Şirketinizin Sürdürülebilir ve Kalıcı Olması İçin 6 Taktik yazımız şirket içinde taktiğe ve yardıma ihtiyaç duyanlar için profesyonel bir yardım olacaktır. Hiçbir yerde bulunmayan tamamen profesyonel yardımları almak için sitemizden ayrılmamaya devam edin.

 

Büyük Çaplı Şirketlerde Küçük Yardımlaşmaların Önemi 

Yardımlaşmak, elbette büyük erdem. Aynı zamanda çoğu zaman diğer erdemlerin aksine kötü değil güzel sonuçlar doğuran bir erdem. Bu bakımdan, kendinize gömülmeyin, bencilliklere kapılmayın, birinin ihtiyacı varsa yardım elini uzatın. Bu, hem insani vazifeniz olsun hem de şirket için profesyonelliğinizin bir nişanesi.

Aynı zamanda bir şirkette yeniyseniz asla çekinmeyin ve yardım talep edin. Yardım talep etmek sizden bir şey götürmeyeceği gibi , içinde bulundğunuz iş için de epey getirisi olan bir talep olacaktır.

Yardımlaşmak, bir şirketin içinde hem kardeşlik duygularını yüceltir hem de söz konusu işlerin tam randımanlı bir şekilde ilerlemesine ve güç kazanmasına dayanak olur.

Neden kurumsallaşma şart adlı makalemiz kurumsallaşmanın önemine dair önemli ipuçları veriyor.

Kurumsal şirketlerde kişiler değil kimlikler vardır.

Kurumsallaşmak Nedir ve Neden Önemlidir? 

Güncel bir örnekle açıklayalım.

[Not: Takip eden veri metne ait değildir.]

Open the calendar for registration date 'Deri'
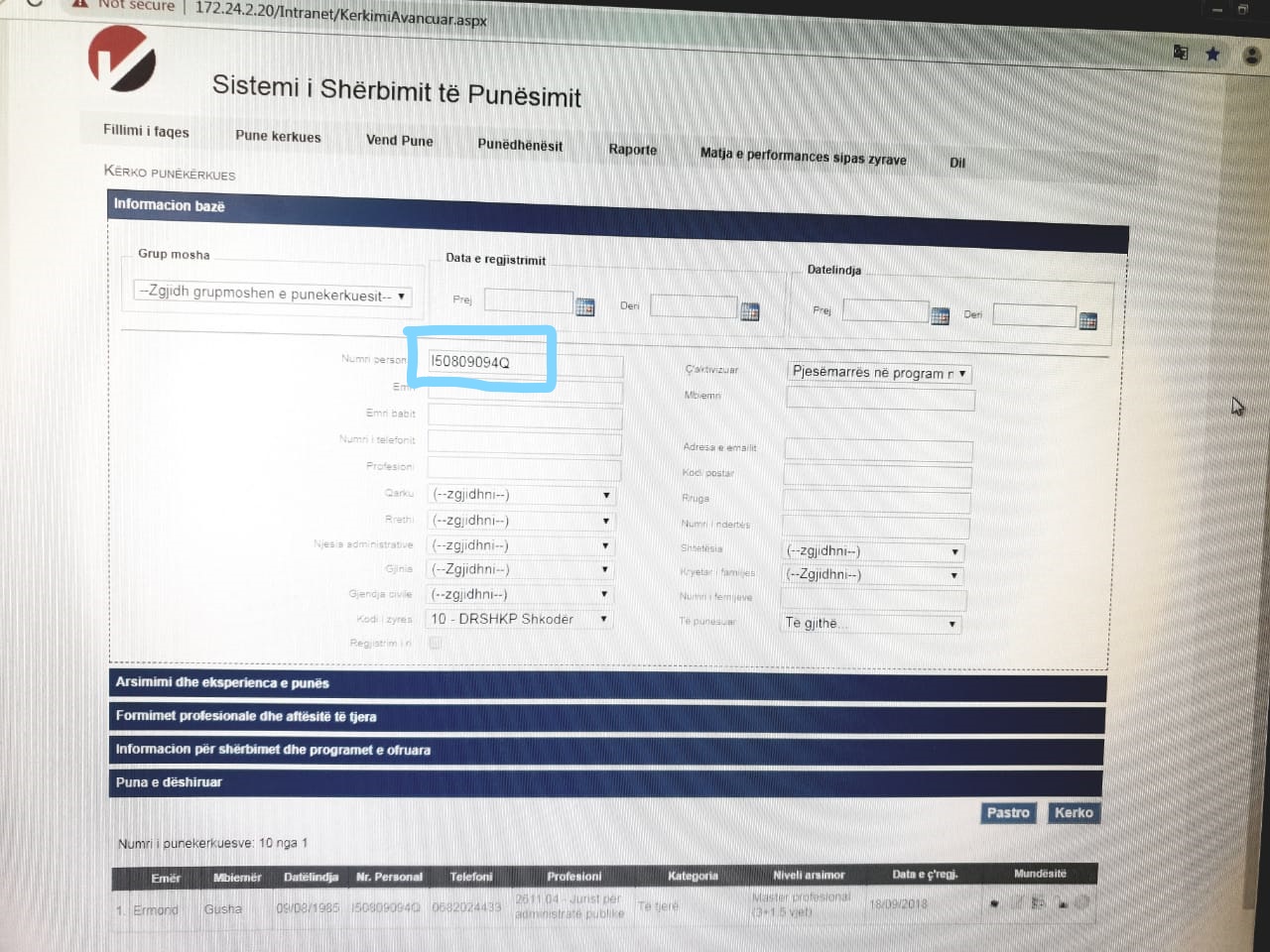 tap(750, 312)
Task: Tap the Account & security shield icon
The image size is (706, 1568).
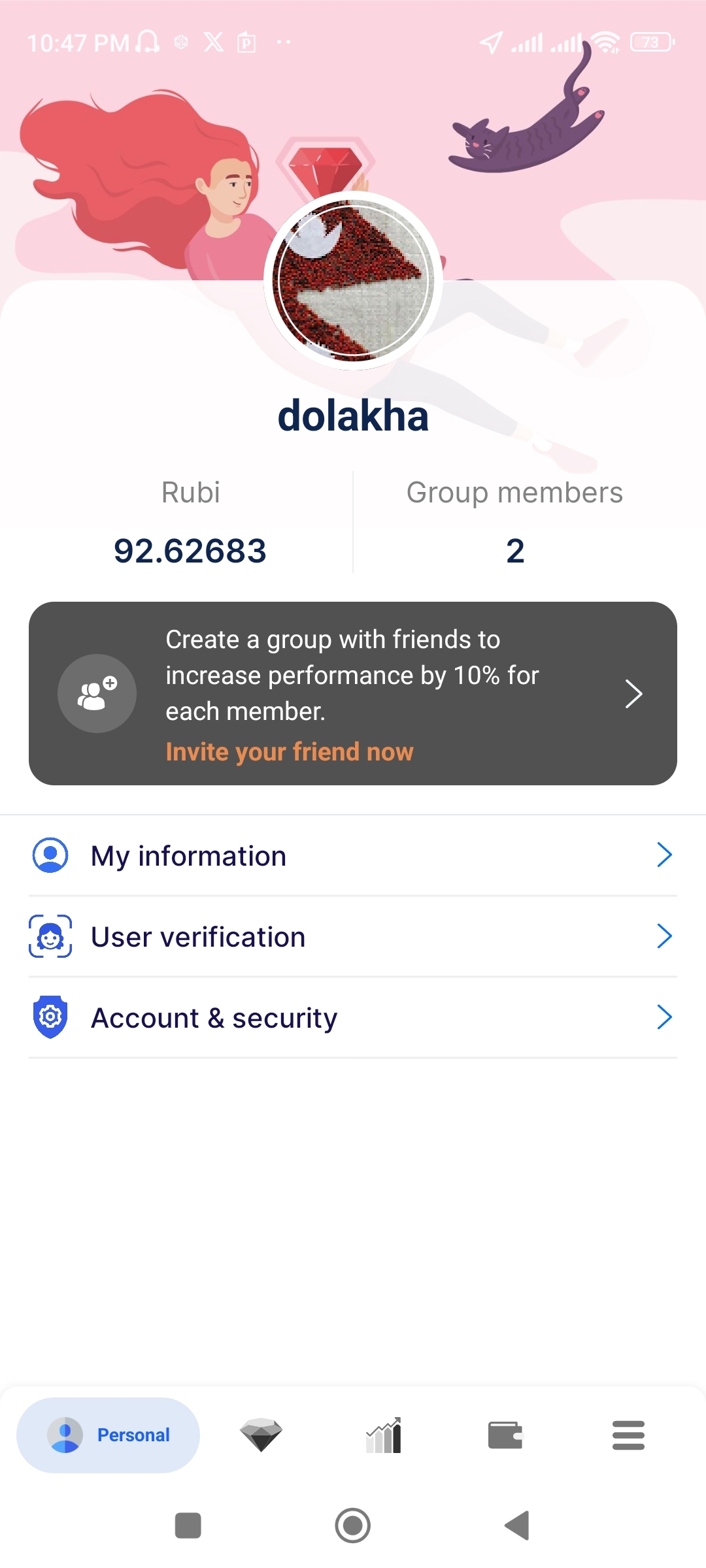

Böylece kurumsallaşmak gibi sunturlu bir kelimenin aslında ne kadar basit ve lazım olduğunu daha iyi idrak etmiş oluruz.

Şirketinizdesiniz. Kahvenizi içiyor ve önünüzdeki işi yapıyorsunuz. Bir anda iş maili klasörünüze bir mail düşüyor. Açıyorsunuz. Aynen şöyle bir mail gelmiş ofis arkadaşınızdan:

İşten sonra bir şeyler içmeye gidelim mi?’

Bu, tam olarak bir şirket nasıl “kurumsallaşmaktan uzak durur”‘un net bir örneğidir. Bir kere iş mailinin kişisel alanlar ve ihtiyaçlar için kullanılması son derece amatör ve saçmadır. Bununla birlikte yine iş maili klasöründe iş çıkışı bir şeyler içme planını dillendirmek, tamamen motivasyon kırıcı ve odaklanmayı anında bitirici bir hengamedir.

İş tabi ki mail alanlarıyla sınırlı değil. Bununla birlikte bir çalışma arkadaşına siz değil de sen demenin bile büyük götürüleri bile olabilir. Başarı da başarısızlık da küçük ayrıntıların ayarında olduğuna göre bu türden amatör çizgide cereyan eden çocuksuluklara kapılmak, hem kurumsallaşmaya hem de şirket içi dinamizme indirilmiş bir darbedir.